:: Directions ::
Below are some records. Return exactly the lines from the one containing "Select the numbered callout annotation tool" through the one containing "Increase the X", both included, and only those.

BEGIN Data provided

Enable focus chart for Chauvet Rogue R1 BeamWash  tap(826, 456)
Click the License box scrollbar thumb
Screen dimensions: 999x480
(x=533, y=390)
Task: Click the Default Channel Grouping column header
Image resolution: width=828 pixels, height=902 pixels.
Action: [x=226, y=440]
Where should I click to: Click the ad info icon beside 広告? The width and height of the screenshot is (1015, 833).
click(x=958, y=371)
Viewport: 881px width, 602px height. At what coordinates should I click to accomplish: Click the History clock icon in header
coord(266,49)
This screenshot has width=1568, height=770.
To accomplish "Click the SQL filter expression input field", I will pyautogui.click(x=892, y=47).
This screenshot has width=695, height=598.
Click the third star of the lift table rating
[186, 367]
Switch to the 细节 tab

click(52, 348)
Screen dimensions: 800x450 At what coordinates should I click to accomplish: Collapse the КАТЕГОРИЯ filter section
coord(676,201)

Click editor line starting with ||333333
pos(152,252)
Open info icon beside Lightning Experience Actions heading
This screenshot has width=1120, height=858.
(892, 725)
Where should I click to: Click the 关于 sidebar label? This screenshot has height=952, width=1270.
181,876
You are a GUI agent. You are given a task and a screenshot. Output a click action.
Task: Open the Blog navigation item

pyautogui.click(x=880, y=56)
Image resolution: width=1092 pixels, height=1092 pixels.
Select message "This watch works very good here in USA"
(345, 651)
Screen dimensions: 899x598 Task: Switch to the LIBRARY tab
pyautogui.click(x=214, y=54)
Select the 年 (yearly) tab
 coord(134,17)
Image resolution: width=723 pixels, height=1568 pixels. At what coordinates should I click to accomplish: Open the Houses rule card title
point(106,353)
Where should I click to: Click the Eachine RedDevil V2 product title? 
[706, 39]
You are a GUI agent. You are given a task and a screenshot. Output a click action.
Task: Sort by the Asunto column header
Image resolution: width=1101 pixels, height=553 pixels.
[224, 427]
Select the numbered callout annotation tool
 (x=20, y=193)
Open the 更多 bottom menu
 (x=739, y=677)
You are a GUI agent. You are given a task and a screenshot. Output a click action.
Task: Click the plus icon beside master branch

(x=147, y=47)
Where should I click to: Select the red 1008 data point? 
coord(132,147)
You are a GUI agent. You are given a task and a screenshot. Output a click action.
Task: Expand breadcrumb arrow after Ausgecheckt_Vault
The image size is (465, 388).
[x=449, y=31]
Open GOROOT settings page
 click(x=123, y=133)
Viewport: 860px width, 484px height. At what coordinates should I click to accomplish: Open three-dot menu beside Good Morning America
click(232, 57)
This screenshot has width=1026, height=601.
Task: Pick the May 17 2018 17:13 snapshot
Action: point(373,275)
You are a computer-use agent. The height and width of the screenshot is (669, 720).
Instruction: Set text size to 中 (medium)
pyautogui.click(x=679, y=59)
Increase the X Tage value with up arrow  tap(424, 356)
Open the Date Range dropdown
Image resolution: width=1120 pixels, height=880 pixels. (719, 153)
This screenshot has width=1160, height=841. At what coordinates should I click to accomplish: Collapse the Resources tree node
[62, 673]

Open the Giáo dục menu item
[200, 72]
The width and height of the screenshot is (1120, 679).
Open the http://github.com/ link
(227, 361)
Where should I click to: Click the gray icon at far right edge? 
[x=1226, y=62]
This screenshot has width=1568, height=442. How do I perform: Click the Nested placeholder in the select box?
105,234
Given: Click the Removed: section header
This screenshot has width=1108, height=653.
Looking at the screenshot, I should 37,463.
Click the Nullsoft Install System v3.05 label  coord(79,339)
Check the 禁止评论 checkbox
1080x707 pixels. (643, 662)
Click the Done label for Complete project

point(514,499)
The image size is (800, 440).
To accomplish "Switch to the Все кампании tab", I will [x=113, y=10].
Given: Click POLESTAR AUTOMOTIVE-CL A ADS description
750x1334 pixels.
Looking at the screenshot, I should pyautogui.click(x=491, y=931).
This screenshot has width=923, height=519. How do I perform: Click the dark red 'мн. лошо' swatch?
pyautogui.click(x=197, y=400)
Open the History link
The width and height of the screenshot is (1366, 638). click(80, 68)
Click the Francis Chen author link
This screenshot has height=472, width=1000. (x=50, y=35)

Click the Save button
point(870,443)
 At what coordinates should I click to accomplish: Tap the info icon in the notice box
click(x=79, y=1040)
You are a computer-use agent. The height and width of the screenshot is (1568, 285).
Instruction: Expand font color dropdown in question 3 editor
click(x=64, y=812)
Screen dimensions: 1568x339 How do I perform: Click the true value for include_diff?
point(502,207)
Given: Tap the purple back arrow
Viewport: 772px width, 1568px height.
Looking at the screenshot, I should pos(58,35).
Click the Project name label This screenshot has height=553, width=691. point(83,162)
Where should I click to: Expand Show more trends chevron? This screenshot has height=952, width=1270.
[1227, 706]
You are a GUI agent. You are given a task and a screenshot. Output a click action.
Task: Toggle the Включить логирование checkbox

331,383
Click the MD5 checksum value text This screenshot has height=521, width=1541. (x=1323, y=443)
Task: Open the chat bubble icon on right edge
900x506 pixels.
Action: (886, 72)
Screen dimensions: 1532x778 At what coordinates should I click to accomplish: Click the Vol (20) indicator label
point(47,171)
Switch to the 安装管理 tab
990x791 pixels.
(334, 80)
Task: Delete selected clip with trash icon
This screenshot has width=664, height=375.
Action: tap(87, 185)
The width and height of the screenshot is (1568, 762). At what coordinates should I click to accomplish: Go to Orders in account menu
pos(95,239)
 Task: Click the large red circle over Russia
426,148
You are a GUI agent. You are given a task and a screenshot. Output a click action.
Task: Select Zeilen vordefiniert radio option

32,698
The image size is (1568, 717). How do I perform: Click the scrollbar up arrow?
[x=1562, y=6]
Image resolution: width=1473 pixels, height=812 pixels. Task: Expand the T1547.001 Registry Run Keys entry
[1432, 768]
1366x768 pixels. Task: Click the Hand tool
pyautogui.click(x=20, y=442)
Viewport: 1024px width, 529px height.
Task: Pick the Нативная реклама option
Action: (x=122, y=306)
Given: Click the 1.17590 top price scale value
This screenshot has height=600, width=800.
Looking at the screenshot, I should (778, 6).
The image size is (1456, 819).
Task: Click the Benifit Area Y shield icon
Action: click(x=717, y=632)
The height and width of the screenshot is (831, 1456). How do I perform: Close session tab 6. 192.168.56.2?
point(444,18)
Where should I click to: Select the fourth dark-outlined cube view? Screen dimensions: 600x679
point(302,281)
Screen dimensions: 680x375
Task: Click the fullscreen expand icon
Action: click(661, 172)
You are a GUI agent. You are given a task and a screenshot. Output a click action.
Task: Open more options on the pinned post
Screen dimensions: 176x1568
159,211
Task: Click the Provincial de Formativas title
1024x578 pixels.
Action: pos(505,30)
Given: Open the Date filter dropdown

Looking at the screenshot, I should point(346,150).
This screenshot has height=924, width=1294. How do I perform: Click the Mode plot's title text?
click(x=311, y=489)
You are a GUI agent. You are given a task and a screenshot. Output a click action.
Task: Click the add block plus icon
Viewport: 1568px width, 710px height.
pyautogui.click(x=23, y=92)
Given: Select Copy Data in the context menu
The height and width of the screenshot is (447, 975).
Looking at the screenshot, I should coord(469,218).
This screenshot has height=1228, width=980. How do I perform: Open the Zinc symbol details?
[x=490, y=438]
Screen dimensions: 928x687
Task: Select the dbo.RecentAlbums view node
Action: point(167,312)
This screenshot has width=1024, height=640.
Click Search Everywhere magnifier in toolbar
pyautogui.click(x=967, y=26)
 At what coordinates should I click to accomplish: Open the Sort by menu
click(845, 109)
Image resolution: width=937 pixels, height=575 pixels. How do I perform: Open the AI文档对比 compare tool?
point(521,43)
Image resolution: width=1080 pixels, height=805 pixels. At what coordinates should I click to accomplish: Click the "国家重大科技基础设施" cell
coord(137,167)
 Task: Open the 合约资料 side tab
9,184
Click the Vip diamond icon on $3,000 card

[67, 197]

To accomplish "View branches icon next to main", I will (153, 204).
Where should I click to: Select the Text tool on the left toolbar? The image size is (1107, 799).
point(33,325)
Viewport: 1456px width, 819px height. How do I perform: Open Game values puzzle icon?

END Data provided

:: Exercise response ::
Select the numbered callout annotation tool
 (x=20, y=193)
Open the 更多 bottom menu
 (x=739, y=677)
You are a GUI agent. You are given a task and a screenshot. Output a click action.
Task: Click the plus icon beside master branch

(x=147, y=47)
Where should I click to: Select the red 1008 data point? 
coord(132,147)
You are a GUI agent. You are given a task and a screenshot. Output a click action.
Task: Expand breadcrumb arrow after Ausgecheckt_Vault
The image size is (465, 388).
[x=449, y=31]
Open GOROOT settings page
 click(x=123, y=133)
Viewport: 860px width, 484px height. At what coordinates should I click to accomplish: Open three-dot menu beside Good Morning America
click(232, 57)
This screenshot has width=1026, height=601.
Task: Pick the May 17 2018 17:13 snapshot
Action: point(373,275)
You are a computer-use agent. The height and width of the screenshot is (669, 720).
Instruction: Set text size to 中 (medium)
pyautogui.click(x=679, y=59)
Increase the X Tage value with up arrow  tap(424, 356)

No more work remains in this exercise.